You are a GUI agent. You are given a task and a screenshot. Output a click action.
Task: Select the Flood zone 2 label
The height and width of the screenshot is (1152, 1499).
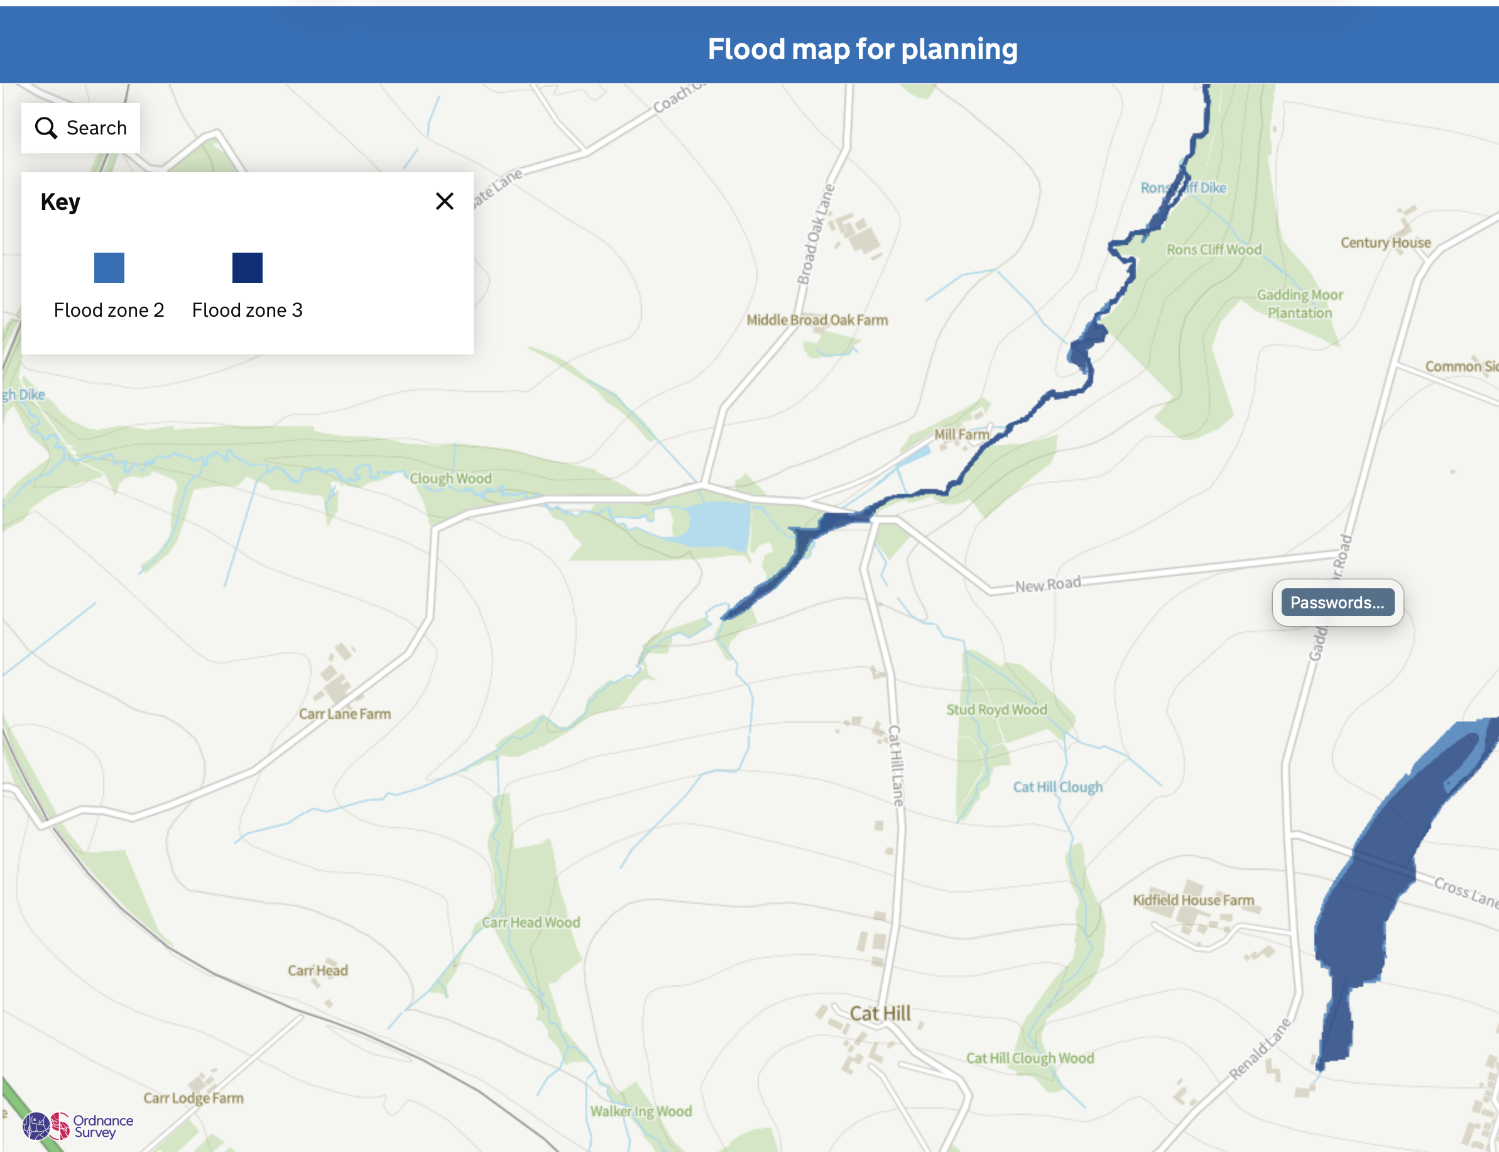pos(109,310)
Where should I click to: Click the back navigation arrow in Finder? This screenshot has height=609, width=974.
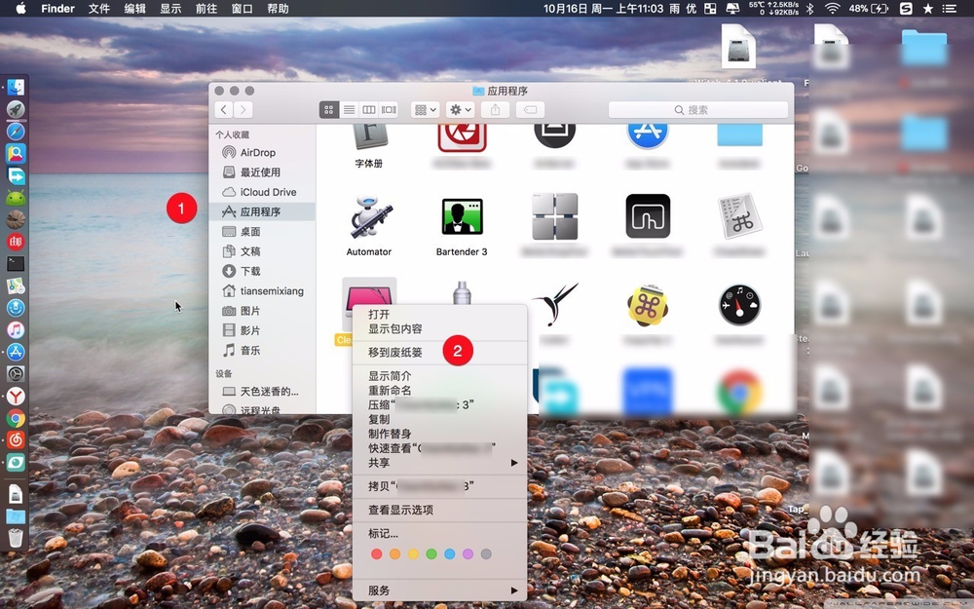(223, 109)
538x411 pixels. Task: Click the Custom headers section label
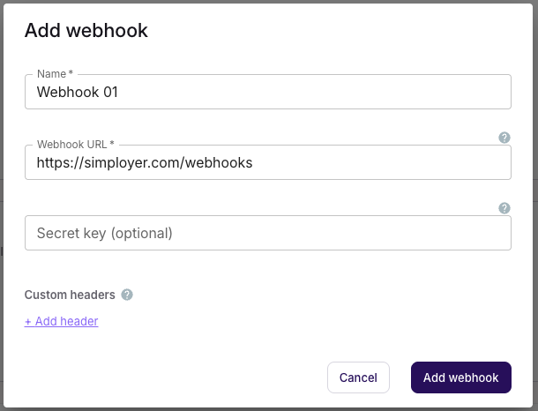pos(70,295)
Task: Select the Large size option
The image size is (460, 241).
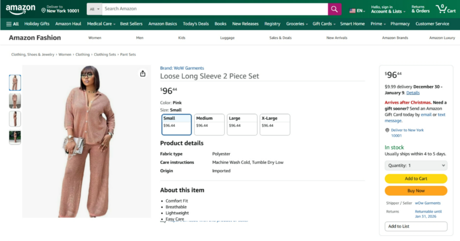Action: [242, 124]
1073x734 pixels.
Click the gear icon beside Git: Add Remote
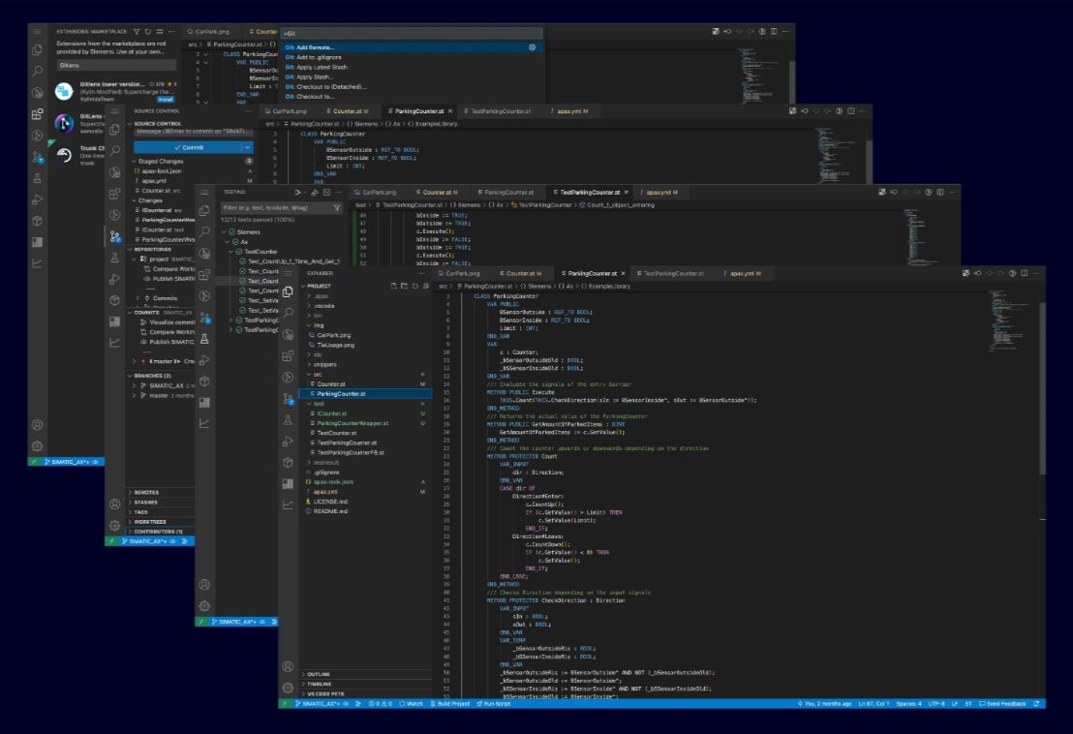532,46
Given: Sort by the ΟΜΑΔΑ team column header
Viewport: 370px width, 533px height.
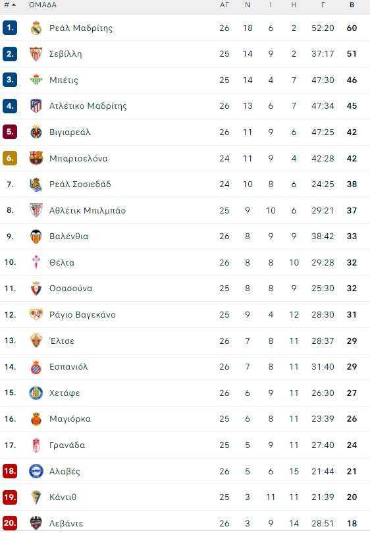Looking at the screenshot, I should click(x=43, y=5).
---
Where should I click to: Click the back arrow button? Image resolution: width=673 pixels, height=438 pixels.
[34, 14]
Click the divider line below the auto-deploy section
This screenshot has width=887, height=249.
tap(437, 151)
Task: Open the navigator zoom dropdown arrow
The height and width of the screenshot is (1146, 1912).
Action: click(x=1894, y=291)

GOAL ▸ Rewrite everything from the line containing "You are a GUI" down to the line containing "pos(109,310)", changing "Flood zone 2" to "Flood zone 3" and keeping the rest the same. Leave the pictures out of your answer.

THE RESPONSE ▸
You are a GUI agent. You are given a task and a screenshot. Output a click action.
Task: Select the Flood zone 3 label
The height and width of the screenshot is (1152, 1499).
pos(109,310)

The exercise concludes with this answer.